=== EXERCISE MATERIAL ===
※

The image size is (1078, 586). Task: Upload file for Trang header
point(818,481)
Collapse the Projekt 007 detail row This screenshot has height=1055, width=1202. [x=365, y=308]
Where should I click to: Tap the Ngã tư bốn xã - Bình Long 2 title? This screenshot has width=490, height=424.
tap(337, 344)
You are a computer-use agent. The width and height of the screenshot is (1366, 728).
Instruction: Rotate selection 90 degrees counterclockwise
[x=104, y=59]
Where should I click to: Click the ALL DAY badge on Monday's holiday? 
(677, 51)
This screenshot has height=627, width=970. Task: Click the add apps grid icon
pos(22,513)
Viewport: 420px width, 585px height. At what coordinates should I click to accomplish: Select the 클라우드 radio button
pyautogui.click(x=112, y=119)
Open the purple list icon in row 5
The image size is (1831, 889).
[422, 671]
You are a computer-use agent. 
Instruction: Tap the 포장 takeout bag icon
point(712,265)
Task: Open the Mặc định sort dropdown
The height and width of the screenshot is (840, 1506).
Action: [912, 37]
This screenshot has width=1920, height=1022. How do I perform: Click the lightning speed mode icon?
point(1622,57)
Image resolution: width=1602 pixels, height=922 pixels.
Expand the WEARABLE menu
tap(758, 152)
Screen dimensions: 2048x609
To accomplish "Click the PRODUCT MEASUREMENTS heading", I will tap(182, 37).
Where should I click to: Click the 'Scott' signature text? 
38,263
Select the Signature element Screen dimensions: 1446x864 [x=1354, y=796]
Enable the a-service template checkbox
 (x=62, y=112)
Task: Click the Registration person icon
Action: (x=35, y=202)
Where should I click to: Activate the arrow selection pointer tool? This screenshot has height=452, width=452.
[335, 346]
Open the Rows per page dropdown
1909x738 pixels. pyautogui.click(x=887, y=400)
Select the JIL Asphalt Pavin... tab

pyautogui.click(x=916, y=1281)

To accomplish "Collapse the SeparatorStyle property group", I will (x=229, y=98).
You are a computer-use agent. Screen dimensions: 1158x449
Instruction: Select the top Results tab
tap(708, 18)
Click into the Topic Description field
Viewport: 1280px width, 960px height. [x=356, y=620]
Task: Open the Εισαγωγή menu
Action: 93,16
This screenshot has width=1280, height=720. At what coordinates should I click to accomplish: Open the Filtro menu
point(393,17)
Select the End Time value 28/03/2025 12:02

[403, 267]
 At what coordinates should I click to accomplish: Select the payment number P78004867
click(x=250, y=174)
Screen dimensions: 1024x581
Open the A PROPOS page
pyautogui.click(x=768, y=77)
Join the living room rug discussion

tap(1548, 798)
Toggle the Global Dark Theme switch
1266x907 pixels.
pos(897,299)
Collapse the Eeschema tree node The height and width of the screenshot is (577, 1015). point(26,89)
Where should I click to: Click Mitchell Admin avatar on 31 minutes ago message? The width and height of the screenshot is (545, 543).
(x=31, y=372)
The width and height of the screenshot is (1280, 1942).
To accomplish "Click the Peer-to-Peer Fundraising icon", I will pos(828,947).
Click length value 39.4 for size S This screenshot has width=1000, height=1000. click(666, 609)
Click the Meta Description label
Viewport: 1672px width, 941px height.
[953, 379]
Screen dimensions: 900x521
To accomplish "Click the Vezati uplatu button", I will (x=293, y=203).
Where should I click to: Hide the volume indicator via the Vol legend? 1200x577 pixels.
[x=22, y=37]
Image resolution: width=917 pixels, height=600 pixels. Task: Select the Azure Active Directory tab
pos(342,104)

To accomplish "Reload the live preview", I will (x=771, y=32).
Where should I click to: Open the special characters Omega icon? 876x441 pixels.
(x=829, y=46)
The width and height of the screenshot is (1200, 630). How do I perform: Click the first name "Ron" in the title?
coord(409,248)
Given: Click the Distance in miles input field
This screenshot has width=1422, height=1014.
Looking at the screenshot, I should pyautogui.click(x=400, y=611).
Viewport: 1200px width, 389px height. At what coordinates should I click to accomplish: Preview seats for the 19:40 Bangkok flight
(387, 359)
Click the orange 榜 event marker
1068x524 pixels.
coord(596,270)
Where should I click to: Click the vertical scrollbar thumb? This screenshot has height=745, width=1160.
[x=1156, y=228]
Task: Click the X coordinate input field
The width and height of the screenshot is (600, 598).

※

=== PROBLEM TO WORK ON ===
Give back exactly the lines above, from the line containing "Instruction: Tap the 포장 takeout bag icon" through the line containing "Select the Signature", with both end lines and nothing more.

=== TASK SOLUTION ===
Instruction: Tap the 포장 takeout bag icon
point(712,265)
Task: Open the Mặc định sort dropdown
The height and width of the screenshot is (840, 1506).
Action: [912, 37]
This screenshot has width=1920, height=1022. How do I perform: Click the lightning speed mode icon?
point(1622,57)
Image resolution: width=1602 pixels, height=922 pixels.
Expand the WEARABLE menu
tap(758, 152)
Screen dimensions: 2048x609
To accomplish "Click the PRODUCT MEASUREMENTS heading", I will tap(182, 37).
Where should I click to: Click the 'Scott' signature text? 
38,263
Select the Signature element Screen dimensions: 1446x864 [x=1354, y=796]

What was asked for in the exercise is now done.